Thursday, August 6, 2009

What's the deal with the cats, Mr. Jackson?

I was messing around on Google and eBay trying to track down various Michael Jackson items (some that I'd lost...my copy of Mark Bego's Michael Jackson biography for example) and some completely new to me (The This is It merchandise. There is a T-shirt in particular, that I love, that has the cat/lynx beastie Michael changed into at the beginning of the Thriller video). While I was doing this, I noticed something kind of odd...In the Michael's Pets stuffed toy line...there is no cat, no tiger, no lion, nothing of that type...Why?

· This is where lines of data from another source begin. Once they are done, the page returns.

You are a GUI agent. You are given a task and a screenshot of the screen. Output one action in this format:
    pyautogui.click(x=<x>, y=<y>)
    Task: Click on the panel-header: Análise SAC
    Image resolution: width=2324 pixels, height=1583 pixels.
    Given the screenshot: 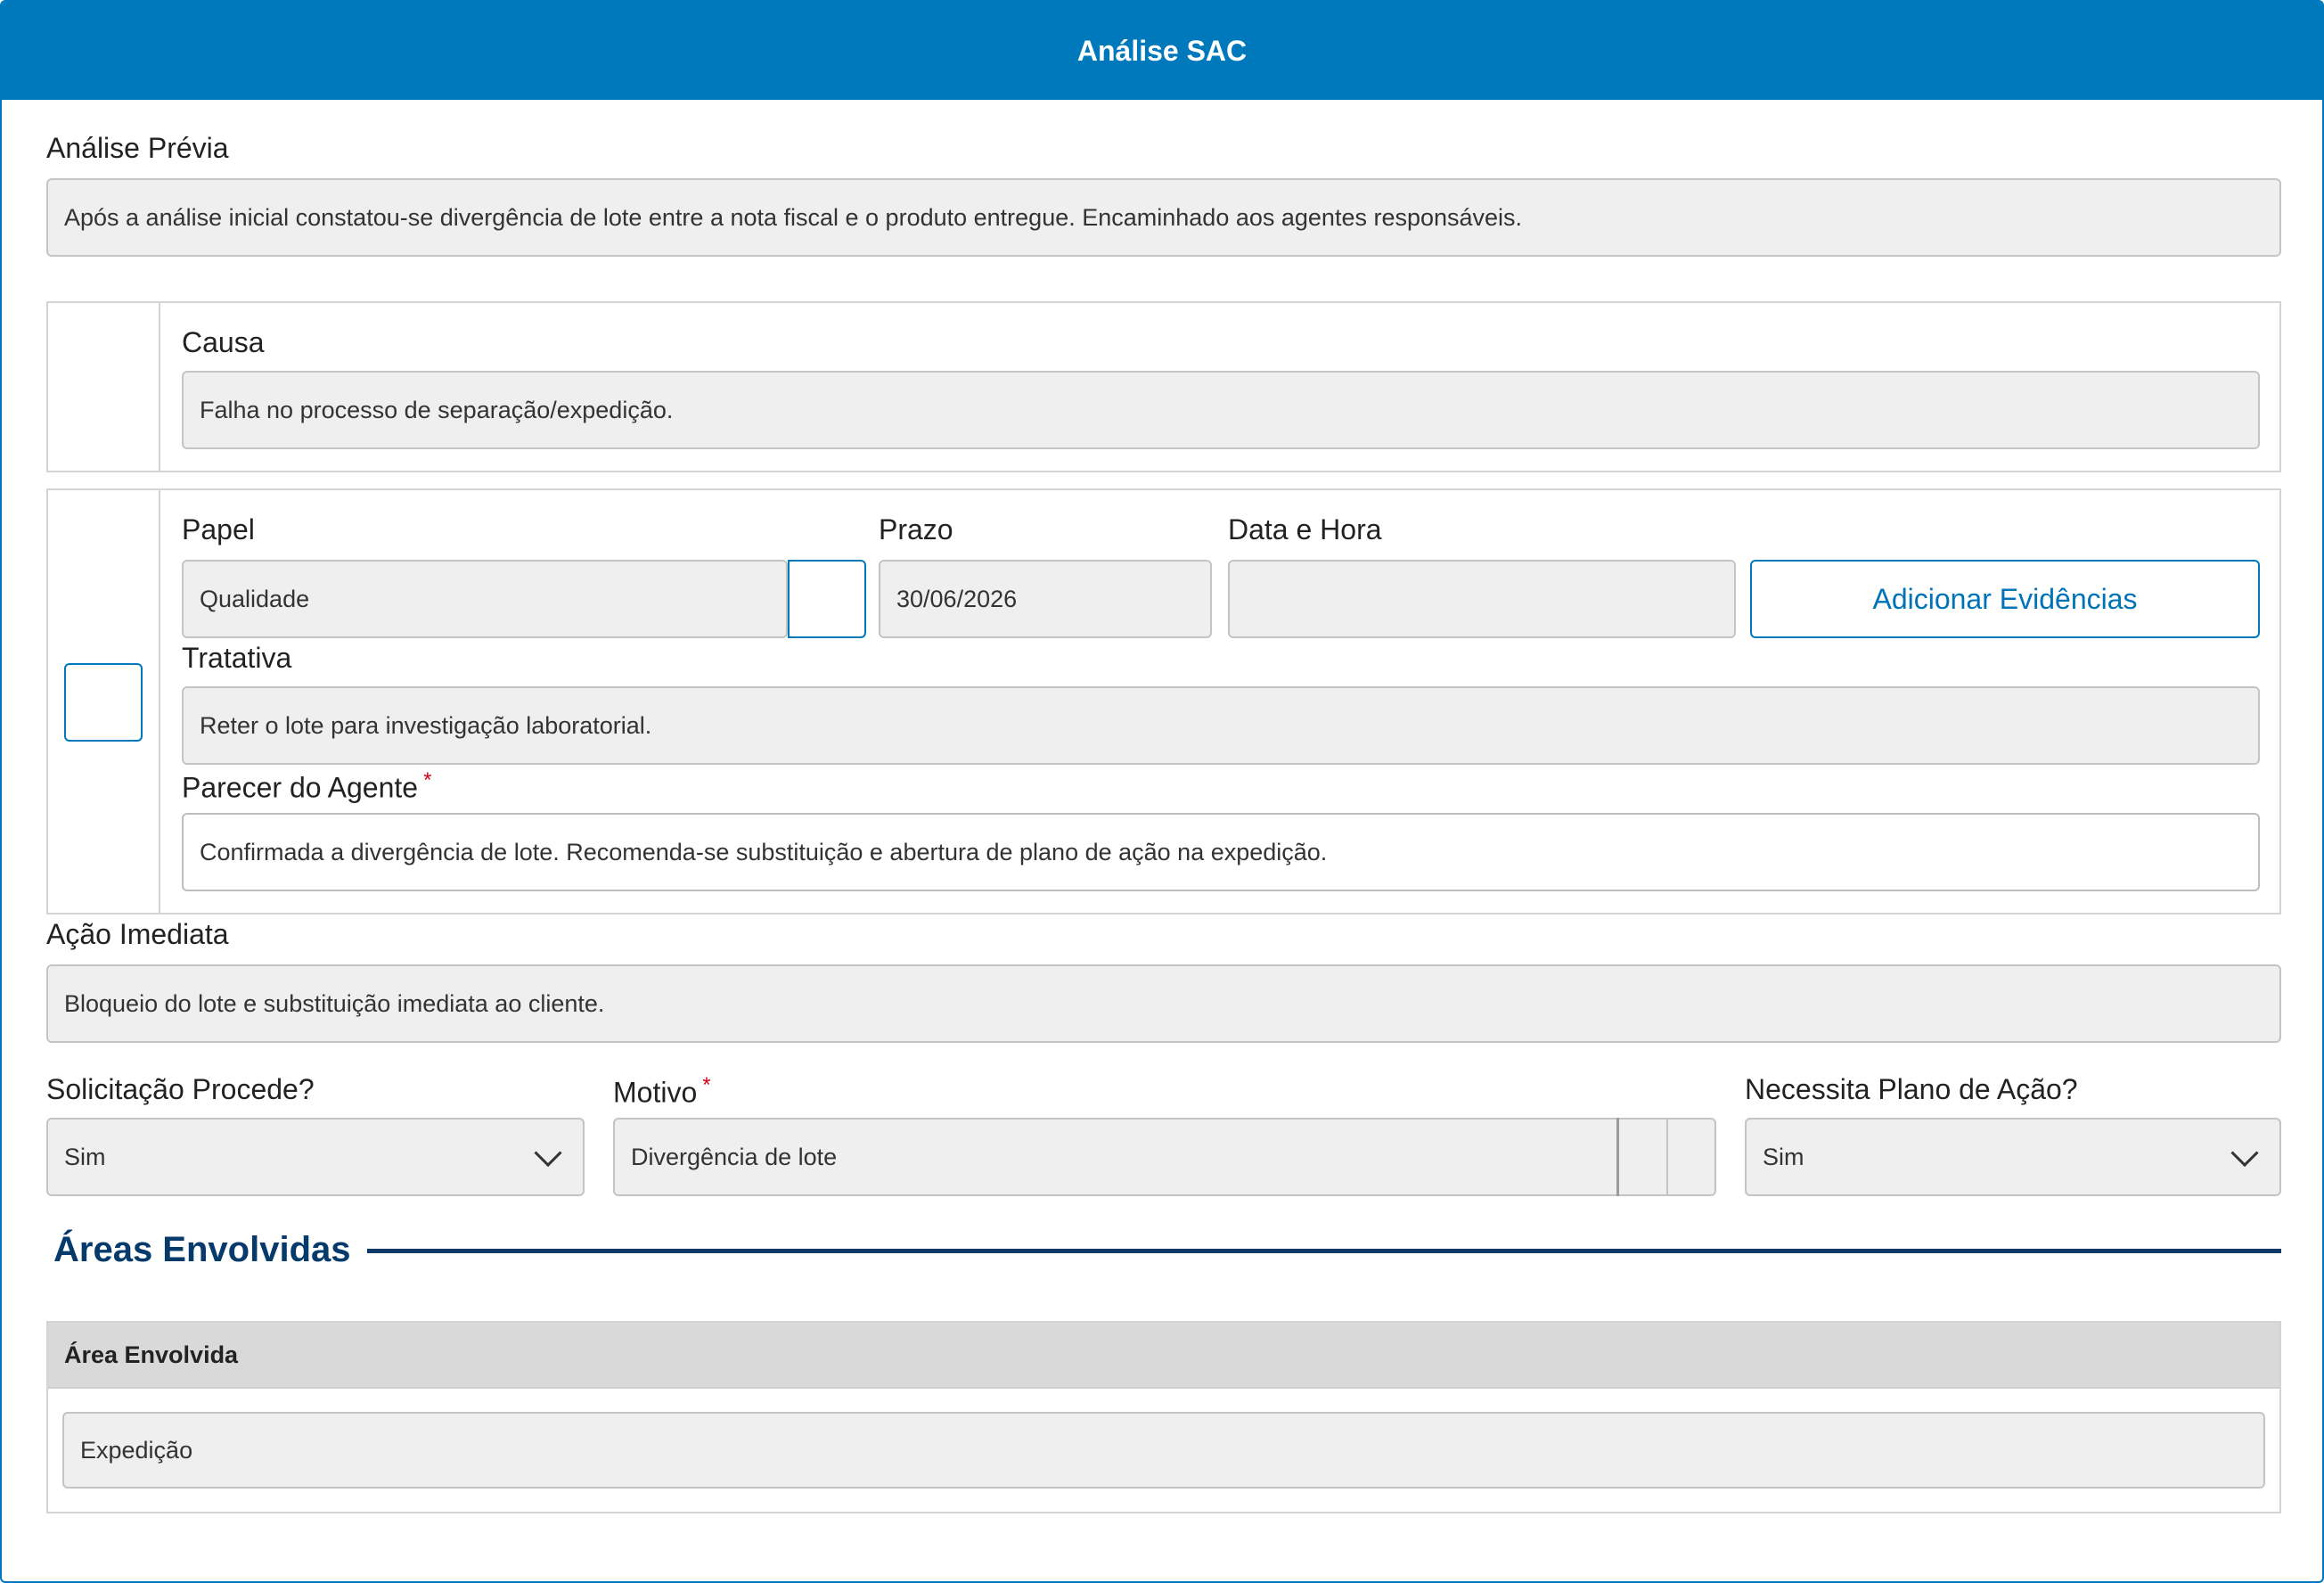 What is the action you would take?
    pyautogui.click(x=1162, y=51)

I think it's because he associated cats with adult themed things...



Think about it, whenever you see anything like a cat or catlike with/about him, it's either associated with sex or violence or both. I think the first time you get an inkling of this is not so much inside the Thriller album foldout, but in the Billie Jean video. In the Thriller video, it's right in your face (I don't know who started calling this thing a werewolf, but it looks kind of like lynx to me, but the eyes are wrong for it to be a werelynx. Whatever it was howled too. I guess cats howl, but I don't think it sounds like a wolf's howl... (Been reading too much Anita Blake I guess.). Since it's coming from someone's (or maybe a lot of brainstorming someones in plural) creative imagination(s))...I can let my nitpicking slide. The changing from a panther and back again at the end of Black or White...The way Michael Jackson is depicted on the cover of the Ghosts programme and DVD. Then, while I was looking around eBay this weekend, I saw a sepia toned picture of Michael Jackson with his hair in a ponytail, and he's looking off to the side at something the viewer can't see, with a slight smile on his face. In the picture, he's wearing a leopard print button-down shirt.

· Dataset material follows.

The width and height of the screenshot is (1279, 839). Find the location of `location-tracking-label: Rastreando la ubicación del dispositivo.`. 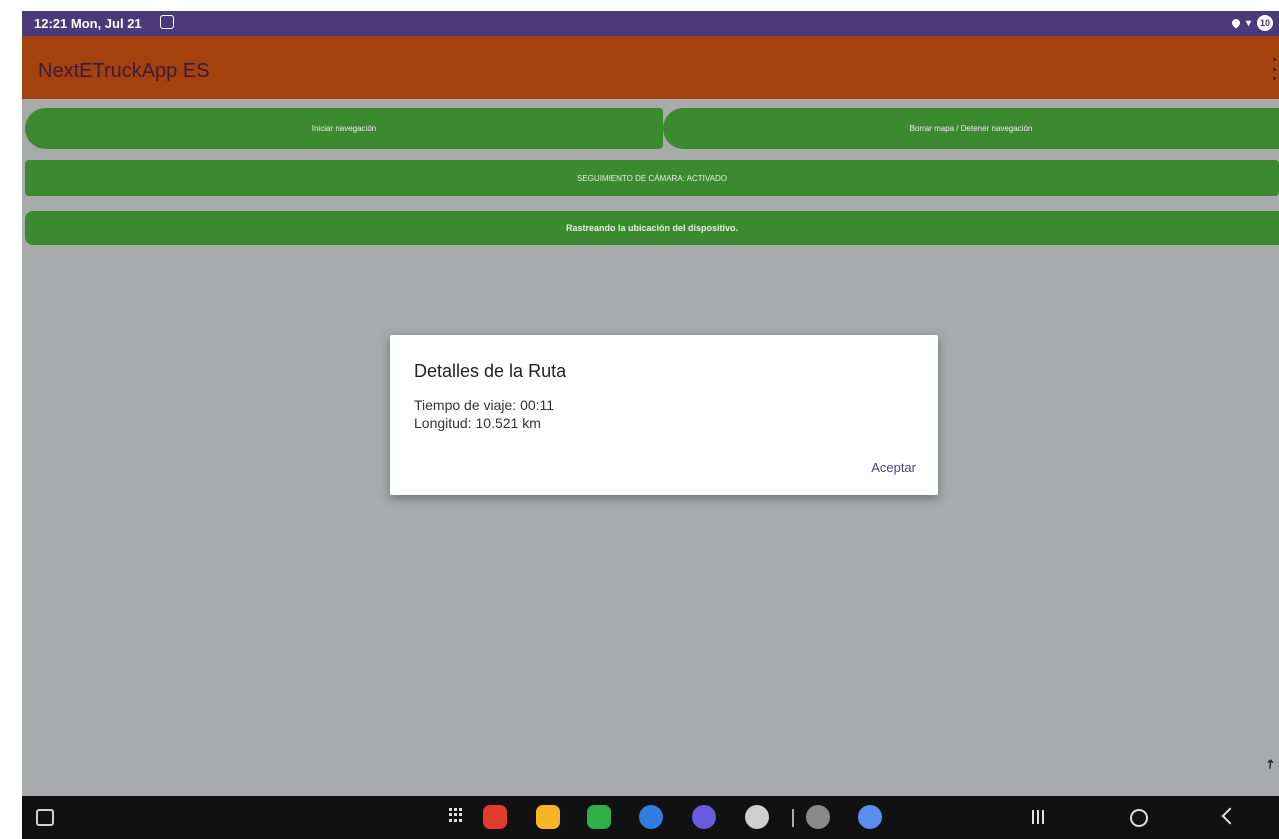

location-tracking-label: Rastreando la ubicación del dispositivo. is located at coordinates (652, 228).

I don't know that he would have given me a straight answer, but this is definitely something that I would've loved to have asked him about, if I'd ever gotten a chance.

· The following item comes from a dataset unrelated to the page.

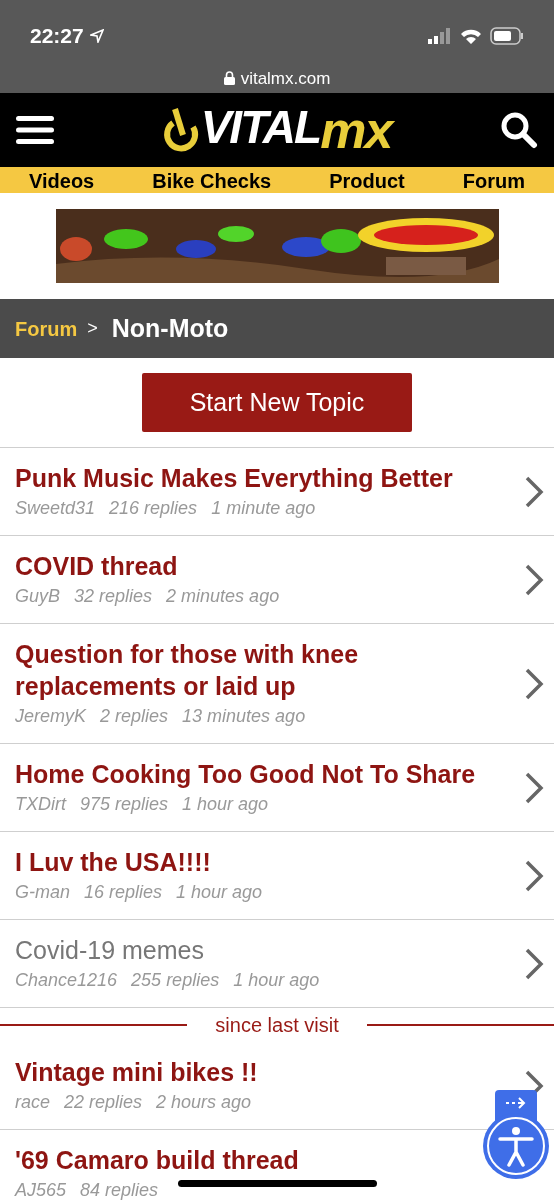 This screenshot has height=1200, width=554. I want to click on search-icon, so click(519, 130).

Justin Moyer who reviewed J. Randy Taraborrelli's updated book on Michael Jackson complained that the book had tense errors (I think that was either laziness or carelessness, or both on Taraborrelli's part ), didn't tell us anything new about Michael, or offer much insight on him as a person. He also said that the book lacked imagination...If a reliable source, that was close to Michael could shed any light on my abovementioned musings...I'd by that book in a New York second (Yeah, I know what the original saying is, and I still mean second).